** begin **

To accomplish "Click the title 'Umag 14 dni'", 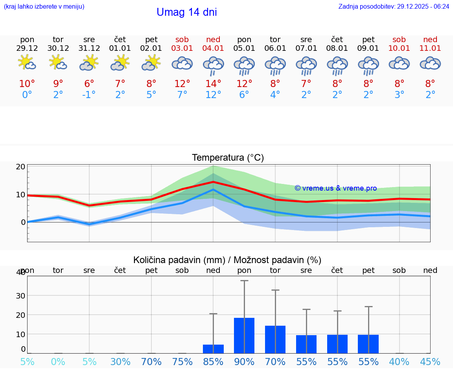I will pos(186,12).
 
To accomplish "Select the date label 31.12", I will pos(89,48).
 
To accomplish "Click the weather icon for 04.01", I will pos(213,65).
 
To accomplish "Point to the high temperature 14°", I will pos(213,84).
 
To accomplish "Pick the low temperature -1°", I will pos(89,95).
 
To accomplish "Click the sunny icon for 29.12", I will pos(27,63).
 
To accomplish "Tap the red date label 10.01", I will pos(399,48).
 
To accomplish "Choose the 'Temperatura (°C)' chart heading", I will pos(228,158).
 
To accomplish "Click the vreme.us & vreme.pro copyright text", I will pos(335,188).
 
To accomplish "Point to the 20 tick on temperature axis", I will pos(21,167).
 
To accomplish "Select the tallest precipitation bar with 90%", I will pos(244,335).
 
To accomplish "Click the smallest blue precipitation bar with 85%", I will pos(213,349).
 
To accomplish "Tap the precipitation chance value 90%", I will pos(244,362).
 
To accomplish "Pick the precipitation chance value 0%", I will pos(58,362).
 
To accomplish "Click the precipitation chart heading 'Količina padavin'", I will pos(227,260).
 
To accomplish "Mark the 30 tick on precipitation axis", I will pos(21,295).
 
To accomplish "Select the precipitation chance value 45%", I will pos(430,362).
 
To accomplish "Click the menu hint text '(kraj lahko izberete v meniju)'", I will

** end **

To do
Gather each line above that contains the word "Point" and copy it out in full.

Expected answer
To accomplish "Point to the high temperature 14°", I will pos(213,84).
To accomplish "Point to the 20 tick on temperature axis", I will pos(21,167).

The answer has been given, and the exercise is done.